Stored items from a collection:

= Beginning of Section =

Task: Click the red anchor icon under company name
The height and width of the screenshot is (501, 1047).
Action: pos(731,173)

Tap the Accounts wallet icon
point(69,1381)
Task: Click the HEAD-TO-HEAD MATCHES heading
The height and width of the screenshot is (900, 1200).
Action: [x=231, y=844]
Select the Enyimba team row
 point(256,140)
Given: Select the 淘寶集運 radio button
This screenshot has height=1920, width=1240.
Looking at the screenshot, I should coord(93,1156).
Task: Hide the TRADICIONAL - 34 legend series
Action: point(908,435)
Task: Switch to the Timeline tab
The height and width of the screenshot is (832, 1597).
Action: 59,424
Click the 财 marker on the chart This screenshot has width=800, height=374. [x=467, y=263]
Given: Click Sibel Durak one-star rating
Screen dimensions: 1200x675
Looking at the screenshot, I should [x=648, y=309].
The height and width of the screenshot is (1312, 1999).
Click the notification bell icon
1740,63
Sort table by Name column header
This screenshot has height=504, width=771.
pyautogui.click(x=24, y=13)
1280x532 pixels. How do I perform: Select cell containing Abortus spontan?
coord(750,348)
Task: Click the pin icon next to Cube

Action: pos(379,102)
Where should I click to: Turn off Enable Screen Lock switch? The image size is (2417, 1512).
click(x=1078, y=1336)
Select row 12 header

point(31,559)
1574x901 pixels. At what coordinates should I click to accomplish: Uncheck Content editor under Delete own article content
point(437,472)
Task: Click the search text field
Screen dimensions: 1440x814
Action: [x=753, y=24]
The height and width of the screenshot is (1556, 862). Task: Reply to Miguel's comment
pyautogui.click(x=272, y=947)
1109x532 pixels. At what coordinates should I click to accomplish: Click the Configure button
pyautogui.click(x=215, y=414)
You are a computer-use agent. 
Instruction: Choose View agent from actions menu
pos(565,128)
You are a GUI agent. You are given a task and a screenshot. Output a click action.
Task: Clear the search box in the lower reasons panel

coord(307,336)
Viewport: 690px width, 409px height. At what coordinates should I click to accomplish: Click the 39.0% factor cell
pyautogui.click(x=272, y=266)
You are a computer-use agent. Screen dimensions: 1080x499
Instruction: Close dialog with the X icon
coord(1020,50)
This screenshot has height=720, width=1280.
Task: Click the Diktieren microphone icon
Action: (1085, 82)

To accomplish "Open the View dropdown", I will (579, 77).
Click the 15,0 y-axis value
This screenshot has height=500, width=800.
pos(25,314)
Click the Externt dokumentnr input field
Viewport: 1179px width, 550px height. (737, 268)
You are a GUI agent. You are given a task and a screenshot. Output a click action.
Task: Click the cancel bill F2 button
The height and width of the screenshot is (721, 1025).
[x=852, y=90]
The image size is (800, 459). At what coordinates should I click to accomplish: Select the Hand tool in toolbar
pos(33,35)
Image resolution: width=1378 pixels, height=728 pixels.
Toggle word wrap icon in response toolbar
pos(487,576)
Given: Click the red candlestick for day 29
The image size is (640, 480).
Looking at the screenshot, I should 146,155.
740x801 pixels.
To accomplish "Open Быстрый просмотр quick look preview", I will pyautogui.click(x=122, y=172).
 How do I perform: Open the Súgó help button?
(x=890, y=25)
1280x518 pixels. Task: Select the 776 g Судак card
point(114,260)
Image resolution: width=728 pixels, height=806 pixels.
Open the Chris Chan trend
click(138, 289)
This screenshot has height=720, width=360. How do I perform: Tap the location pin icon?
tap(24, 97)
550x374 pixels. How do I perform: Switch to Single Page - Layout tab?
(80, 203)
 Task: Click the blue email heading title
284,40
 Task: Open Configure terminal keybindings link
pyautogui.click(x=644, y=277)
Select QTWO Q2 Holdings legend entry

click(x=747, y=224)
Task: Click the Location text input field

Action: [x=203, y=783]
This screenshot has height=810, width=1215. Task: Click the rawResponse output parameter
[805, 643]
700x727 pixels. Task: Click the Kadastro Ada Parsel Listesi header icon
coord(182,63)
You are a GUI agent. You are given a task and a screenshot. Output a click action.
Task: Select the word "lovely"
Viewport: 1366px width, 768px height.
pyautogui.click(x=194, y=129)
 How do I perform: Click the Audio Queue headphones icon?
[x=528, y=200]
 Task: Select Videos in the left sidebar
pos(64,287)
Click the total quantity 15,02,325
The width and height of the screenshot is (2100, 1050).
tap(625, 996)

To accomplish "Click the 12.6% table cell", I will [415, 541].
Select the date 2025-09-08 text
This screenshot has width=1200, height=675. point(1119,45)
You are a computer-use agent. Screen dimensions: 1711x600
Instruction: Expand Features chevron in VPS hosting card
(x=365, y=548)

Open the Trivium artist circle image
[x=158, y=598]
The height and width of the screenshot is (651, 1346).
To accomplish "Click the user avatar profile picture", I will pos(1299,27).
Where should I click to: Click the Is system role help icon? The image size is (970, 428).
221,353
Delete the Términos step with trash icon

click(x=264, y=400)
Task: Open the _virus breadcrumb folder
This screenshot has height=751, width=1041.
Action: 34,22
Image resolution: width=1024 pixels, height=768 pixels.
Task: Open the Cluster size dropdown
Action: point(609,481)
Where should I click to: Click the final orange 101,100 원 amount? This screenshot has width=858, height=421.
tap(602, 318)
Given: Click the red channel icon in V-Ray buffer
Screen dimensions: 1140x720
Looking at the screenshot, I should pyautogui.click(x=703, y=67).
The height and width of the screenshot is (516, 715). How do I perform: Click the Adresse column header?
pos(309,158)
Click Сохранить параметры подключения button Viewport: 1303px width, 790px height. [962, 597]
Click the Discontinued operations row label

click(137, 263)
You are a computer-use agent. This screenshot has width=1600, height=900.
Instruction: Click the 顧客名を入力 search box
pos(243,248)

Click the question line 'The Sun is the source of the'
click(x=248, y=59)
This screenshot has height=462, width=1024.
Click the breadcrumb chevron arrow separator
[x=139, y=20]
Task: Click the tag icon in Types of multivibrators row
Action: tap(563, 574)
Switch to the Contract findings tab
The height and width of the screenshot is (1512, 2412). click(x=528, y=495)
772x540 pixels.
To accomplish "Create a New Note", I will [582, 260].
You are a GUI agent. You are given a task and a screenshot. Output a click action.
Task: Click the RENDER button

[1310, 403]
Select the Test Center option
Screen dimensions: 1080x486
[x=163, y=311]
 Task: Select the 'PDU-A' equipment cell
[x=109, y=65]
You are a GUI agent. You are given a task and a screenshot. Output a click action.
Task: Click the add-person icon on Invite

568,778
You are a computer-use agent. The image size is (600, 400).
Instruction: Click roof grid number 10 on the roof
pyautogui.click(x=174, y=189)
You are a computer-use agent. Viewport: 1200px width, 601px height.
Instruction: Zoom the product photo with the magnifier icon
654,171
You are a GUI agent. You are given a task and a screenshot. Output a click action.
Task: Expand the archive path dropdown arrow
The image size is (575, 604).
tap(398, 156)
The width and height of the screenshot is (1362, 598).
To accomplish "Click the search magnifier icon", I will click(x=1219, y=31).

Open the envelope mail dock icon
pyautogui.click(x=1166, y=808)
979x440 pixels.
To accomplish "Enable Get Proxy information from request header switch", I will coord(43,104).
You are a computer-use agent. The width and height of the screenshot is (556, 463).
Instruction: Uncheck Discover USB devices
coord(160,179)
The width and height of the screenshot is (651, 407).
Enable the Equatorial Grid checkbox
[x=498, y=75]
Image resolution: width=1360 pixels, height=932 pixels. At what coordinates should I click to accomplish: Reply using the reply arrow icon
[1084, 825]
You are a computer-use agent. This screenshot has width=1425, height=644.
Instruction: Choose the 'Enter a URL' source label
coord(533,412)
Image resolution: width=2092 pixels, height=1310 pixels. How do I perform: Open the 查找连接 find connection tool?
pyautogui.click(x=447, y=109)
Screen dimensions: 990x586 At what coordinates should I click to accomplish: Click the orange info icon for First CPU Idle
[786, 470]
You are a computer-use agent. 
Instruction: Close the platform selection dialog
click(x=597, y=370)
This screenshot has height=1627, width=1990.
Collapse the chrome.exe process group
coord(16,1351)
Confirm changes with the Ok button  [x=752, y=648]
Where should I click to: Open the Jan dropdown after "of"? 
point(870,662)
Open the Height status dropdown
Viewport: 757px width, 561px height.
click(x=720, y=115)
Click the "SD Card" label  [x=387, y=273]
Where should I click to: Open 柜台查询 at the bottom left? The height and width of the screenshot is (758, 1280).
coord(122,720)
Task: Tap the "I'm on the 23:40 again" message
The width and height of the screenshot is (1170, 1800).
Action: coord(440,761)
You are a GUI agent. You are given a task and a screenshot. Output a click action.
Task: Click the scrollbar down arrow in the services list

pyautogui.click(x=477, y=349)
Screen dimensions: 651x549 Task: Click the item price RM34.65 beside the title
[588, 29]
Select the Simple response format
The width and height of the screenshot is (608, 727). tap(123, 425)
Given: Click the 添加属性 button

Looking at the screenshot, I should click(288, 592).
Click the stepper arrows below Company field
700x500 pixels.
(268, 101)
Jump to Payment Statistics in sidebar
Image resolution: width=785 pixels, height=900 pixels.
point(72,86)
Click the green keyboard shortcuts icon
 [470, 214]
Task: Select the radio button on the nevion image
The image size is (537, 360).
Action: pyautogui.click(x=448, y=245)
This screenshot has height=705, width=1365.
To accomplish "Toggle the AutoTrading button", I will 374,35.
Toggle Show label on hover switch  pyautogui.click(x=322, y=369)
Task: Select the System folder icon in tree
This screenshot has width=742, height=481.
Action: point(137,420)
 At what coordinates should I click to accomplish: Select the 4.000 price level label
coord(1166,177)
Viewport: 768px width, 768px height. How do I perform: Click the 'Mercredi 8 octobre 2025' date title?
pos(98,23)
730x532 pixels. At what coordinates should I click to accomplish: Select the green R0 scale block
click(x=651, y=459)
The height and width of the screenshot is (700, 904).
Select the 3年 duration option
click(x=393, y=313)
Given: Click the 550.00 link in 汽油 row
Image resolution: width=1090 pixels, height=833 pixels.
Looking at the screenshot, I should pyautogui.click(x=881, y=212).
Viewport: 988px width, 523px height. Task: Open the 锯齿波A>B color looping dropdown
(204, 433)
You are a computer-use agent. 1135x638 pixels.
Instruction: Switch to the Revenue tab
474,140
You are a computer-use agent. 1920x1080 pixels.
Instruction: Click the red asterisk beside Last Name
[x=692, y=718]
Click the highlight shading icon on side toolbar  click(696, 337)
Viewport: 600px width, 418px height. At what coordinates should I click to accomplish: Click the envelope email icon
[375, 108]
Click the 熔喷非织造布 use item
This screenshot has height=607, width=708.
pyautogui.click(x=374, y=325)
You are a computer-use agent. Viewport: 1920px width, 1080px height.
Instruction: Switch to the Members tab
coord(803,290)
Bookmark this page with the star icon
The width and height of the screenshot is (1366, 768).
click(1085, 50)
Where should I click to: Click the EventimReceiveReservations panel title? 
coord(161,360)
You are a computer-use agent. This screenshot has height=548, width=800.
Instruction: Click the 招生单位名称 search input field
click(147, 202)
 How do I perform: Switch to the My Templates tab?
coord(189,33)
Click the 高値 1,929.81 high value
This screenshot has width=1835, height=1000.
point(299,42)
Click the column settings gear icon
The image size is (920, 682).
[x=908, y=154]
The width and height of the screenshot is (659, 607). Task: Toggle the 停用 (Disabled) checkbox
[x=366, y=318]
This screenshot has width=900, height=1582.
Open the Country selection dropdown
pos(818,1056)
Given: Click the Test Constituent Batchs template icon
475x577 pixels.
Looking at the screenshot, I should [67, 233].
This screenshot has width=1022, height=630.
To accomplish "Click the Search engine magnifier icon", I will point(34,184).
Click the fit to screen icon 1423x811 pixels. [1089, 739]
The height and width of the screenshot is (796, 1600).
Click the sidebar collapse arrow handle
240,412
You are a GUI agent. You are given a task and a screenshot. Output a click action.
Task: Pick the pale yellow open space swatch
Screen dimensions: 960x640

= End of Section =

EXERCISE -
Some lines of the records above contain the word "table". How many are there? Reply with the number alone.

EXPECTED ANSWER -
2